Eu mal me aguentei ao ver aquela mulher rindo de mim dentro de minha própria casa.

- Você foi o único amante, eu disse que voltaria para Lucius e assim o fiz, o filho é dele, mas vim lhe comunicar isso para ter certeza de que todas as suas esperanças em nós dois estão mortas.

- Pois pode se retirar da minha casa, já deu seu recado.

- Ainda não, quero que fique bem claro, Remus, quero que fique longe de mim e que fique longe do meu filho.

E eu quase achei que ela fosse embora apenas com aquelas palavras, mas notei que estava enganado quando ela parou no batente da porta e sorriu para mim, aquele sorriso debochado que tanto me irritava.

- Você nunca vai se esquecer de mim.

E aquela era uma afirmação, fria e dura como a de um julgamento, e mesmo quando ela bateu a porta, eu ainda era capaz de vê-la.

Draco parecia mortificado, como se na frente dele estivesse a pior coisa do mundo, e seu choque o fazia incapaz de montar palavras, lhe restando apenas a tentativa falha de um olhar mortal.

E mesmo com a expressão assustada de Draco, eu sorri, o mesmo sorriso debochado que tantas vezes vi Narcisa ostentando para mim.

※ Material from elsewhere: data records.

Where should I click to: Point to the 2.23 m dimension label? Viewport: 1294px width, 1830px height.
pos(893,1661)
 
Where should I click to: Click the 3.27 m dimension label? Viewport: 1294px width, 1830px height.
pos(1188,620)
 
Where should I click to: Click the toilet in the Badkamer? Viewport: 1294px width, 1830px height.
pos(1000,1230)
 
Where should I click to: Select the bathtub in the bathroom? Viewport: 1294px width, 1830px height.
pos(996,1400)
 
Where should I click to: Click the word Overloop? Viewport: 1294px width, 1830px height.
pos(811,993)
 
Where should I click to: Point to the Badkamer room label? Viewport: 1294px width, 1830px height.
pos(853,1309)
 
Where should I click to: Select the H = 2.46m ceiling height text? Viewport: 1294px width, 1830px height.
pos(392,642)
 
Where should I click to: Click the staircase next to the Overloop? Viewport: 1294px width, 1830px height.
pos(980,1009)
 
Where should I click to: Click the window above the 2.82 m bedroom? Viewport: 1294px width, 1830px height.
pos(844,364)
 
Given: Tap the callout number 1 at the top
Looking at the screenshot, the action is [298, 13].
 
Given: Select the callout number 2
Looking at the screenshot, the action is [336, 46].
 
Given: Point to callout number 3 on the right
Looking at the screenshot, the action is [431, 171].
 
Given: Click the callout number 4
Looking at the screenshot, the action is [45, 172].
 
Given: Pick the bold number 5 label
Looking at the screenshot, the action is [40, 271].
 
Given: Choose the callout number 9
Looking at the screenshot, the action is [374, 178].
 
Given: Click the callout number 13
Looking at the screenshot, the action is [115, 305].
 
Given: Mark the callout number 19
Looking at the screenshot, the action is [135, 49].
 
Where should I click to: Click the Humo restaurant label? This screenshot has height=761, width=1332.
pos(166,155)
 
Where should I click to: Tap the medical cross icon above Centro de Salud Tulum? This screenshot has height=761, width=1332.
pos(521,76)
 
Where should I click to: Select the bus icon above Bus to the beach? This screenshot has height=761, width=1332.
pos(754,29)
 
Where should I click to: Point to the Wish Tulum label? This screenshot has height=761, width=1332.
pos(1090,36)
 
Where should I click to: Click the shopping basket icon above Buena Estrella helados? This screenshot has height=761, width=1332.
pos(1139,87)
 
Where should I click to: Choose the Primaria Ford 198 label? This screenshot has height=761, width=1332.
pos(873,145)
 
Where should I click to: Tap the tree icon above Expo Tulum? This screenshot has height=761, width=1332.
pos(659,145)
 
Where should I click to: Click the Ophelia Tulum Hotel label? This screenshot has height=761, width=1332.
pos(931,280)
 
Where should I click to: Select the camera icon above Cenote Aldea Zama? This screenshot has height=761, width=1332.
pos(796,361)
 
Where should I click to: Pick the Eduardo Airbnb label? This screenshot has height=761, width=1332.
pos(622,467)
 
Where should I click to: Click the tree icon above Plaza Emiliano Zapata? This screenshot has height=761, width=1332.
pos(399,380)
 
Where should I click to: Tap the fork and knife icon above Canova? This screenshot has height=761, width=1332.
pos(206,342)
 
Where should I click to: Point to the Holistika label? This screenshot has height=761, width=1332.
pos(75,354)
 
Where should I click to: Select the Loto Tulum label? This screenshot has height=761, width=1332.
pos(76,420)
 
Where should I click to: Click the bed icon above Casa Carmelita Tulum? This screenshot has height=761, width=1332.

- É a minha pequena vingança, diga a sua mãe que ela tinha toda a razão.

E agora eu me sentia bem comigo mesmo, porque eu havia me vingado.

Draco me chamava a atenção porque por um lado, havia meu amor doentio, que me fazia ver nele a imagem de Narcisa, por outro havia meu ódio, por ele me fazer lembrar da mulher que tanto desejo esquecer, por ele me lembrar do homem pelo qual ela me trocou e por, graças a sua maldita existência, ela ter me largado para sempre, pela segunda vez, em mais um inverno.

Tempos mais tarde, eu a encontraria, o sorriso vitorioso que ela me mostrou na primeira vez que me levou para cama estava ali novamente, mostrando que Draco havia lhe dado meu recado, e que ela já sabia que havia vencido, mas isso já não importava mais, porque mesmo vitoriosa eu havia me vingado dela, e aquele dia, meu último em Hogwarts, era verão.